Wednesday, May 27, 2015

How Pharma Can Improve Its Public Image

In a 2007 survey, the public rated the pharmaceutical industry less favorably than IT, electronic goods, food & beverages, waste collection/recycling, medical devices, telecom, automotives, and personal/beauty products. The only industries that the survey's 1,200 respondents viewed more unfavorably than pharma were those involving oil & gas, chemicals and tobacco.
Now Pharma has an opportunity to change that.

How Pharma Can Improve Its Public Image

In a 2007 survey, the public rated the pharmaceutical industry less favorably than IT, electronic goods, food & beverages, waste collection/recycling, medical devices, telecom, automotives, and personal/beauty products. The only industries that the survey's 1,200 respondents viewed more unfavorably than pharma were those involving oil & gas, chemicals and tobacco.

That was an ominous result because pharma's profitability rests on a base of patent protection and regulation that impede competitive entry and provide insulation from the market. Stated another way, if a substantial part of an industry's profit depends upon an ongoing monopoly/oligopoly bestowed by popularly elected governments, then that industry should regularly try to enhance its image in the public eye.

Pharma appears in the process of ignoring an opportunity to do just that. Shortly before and after last fall's Congressional elections, the industry's lobbying group made it clear that they intend to terminate their short-lived cooperation with the Obama administration's health care efforts and return to their historical support for Republicans. That's unfortunate because if pharma opposes the Republican budget proposals, especially the one from Congressman Paul Ryan, the industry can help mitigate its tattered public image.

The Republican budget proposal by Wisconsin Congressman Ryan is not just a typical political grab-bag with features that include the good, the bad and the irrelevant. Rather it is an entirely unmitigated disaster that offers pharma a chance to establish its bona fides as an advocate for public well being by opposing the entire scheme. In a recent analysis of the Ryan budget, Robert Greenstein of Center on Budget and Policy Priorities called it "a cowardly budget" that takes a "reverse Robin Hood" approach by making "the lion's share of its budget cuts from programs for low-income Americans...even as it bestows extremely large tax cuts on the wealthiest." In the unlikely space of the Wall Street Journal's op-ed page, Princeton economist and former Federal Reserve vice-chairman, Alan Blinder, also labeled Ryan's plan as Robin Hood in reverse.

Leaving aside consideration that Ryan's proposed cuts to Pell Grants, education and basic research would hobble vital investments in America's economic future, pharma could help to improve its unfavorable image merely by taking a public position against those parts of the plan dealing with health care. Ryan's proposal would increase the rolls of uninsured and underinsured people by the tens of millions and effectively ration health care on the basis of income. It would do that in at least two ways, first by repealing the provisions of last year's health care law that extended coverage to 34 million people, and secondly, by cutting an additional $771 billion from Medicaid over the next ten years.
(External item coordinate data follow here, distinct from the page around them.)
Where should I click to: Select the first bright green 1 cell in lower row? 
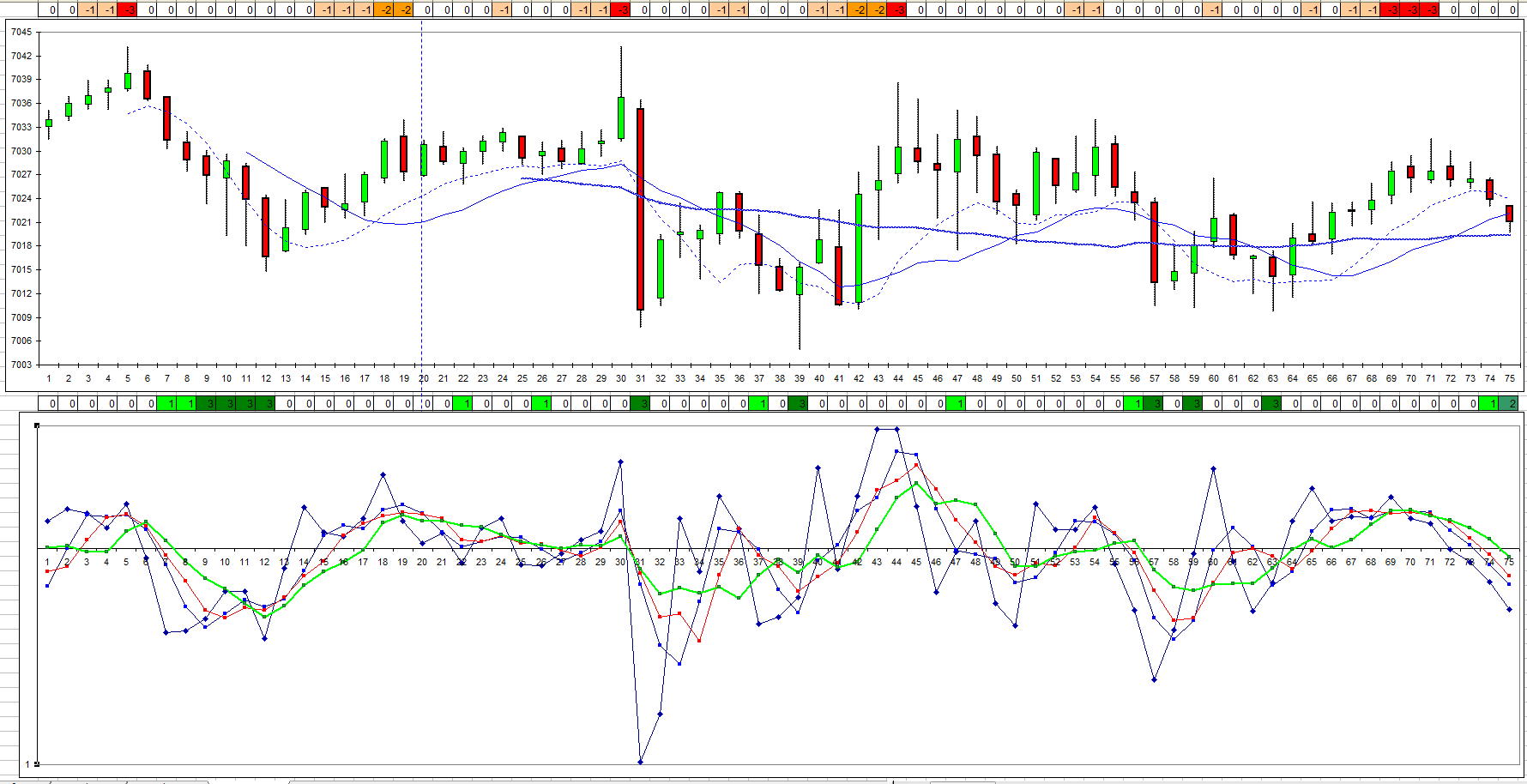click(167, 403)
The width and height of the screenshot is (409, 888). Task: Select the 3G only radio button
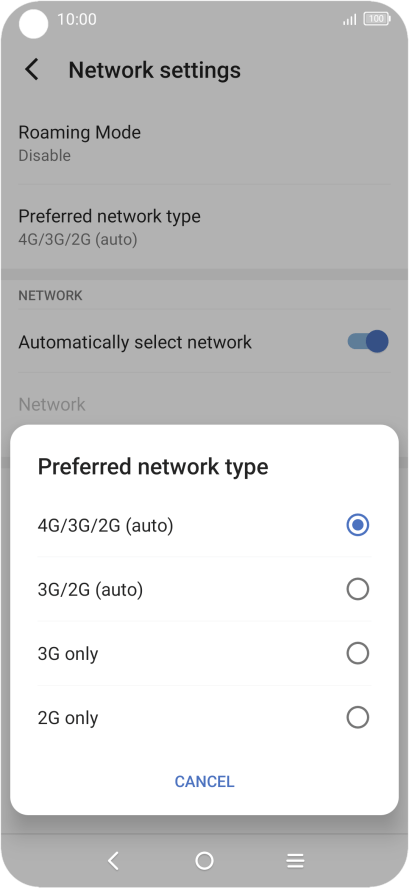pos(357,654)
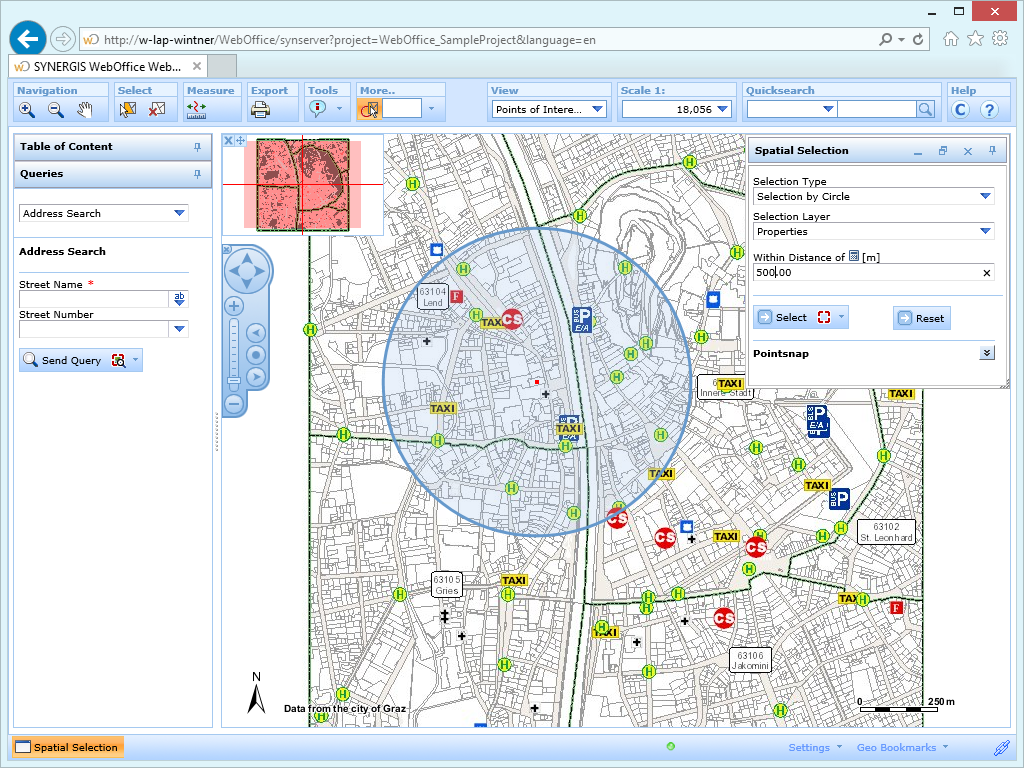Pin the Table of Content panel

(x=197, y=147)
Ryan would then replace the current Medicare and Medicaid system with a voucher to buy private insurance, an idea he euphemistically terms a "defined contribution." That voucher amount would not rise to meet annual increases in health care costs, thereby forcing seniors and modest-income Americans to purchase skimpier and skimpier coverage every year.
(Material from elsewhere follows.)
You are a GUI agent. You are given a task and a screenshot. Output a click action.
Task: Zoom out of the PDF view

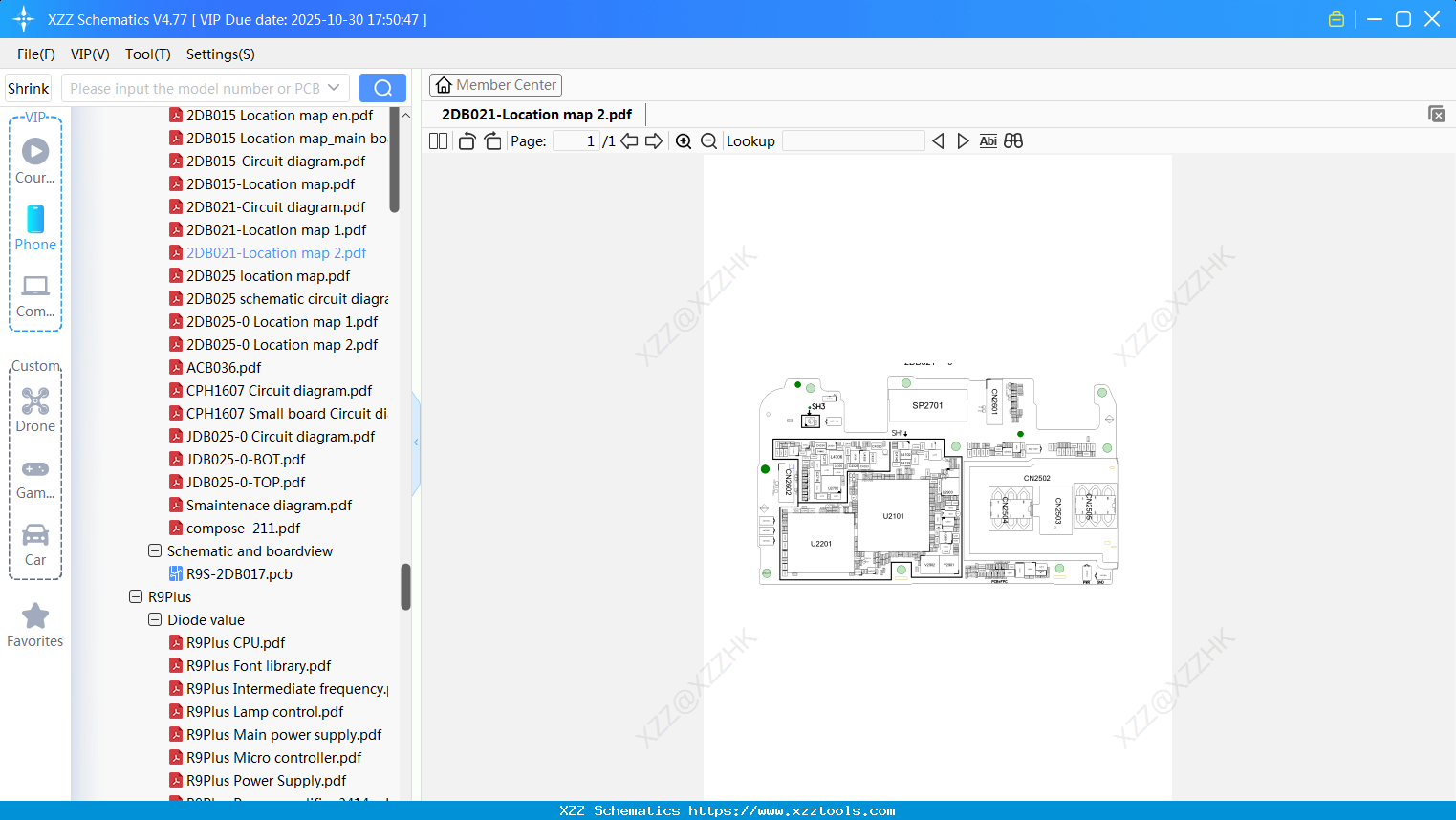[x=708, y=140]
Republican slogans notwithstanding, the desire to merely contain the growth of government health care spending does not plausibly seem to be the principal motive behind Ryan's budget because his plan calls for repealing the Independent Payment Advisory Board, the key provision of last year's legislation that was designed to contain Medicare costs.

Blinder and others believe the true intent of Ryan's draconian budget consists of shrinking federal spending as a percentage of GDP to the point of totally crippling many of the government's basic functions. They base this on the fact that the Ryan plan, by 2050, would reduce federal spending to its lowest percentage of GDP since 1951, a year that preceded the existence of Medicare, Medicaid, and the departments of Health & Human Services, Veterans Affairs, Education, Energy, Transportation and Homeland Security.
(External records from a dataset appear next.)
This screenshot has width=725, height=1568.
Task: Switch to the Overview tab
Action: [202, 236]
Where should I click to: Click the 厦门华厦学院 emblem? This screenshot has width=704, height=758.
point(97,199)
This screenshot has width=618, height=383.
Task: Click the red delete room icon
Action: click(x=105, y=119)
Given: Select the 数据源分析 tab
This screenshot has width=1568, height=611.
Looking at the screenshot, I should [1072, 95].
Looking at the larger context, the Medicaid and food stamps programs that Ryan would shred act as safety nets during economic recessions. By eliminating such programs the Ryan plan would add to the distress of unemployed and underemployed people during hard times and, simultaneously, it would also create the largest upward redistribution of income in modern American history. Professor Blinder, for example, notes that "72% of Ryan's claimed budget cuts would go to fund tax cuts that overwhelmingly benefit the rich."

Opposition to Ryan's health care plan offers pharma more than an opportunity to enhance its public image. People without adequate health care coverage cannot buy pharma's products, particularly those costing between $50,000 and $200,000 per year for each patient. Pharma companies hope to price many of their new products in this range to make more money from fewer units. So by disparaging Paul Ryan's efforts at budget writing, pharma can both augment its image and expand the public's ability to buy medications. Enabling more customers to buy your products while improving your public image at the same time represents a twofer opportunity that doesn't often occur.

 To check out more Check Up items go to www.philly.com/checkup.

About this blog

Check Up covers regional health news and a wide array of healthcare topics from pharmaceutical happenings to patient safety. Read about some of our bloggers here.

Portions of this blog may also be found in the Inquirer's Sunday Health Section.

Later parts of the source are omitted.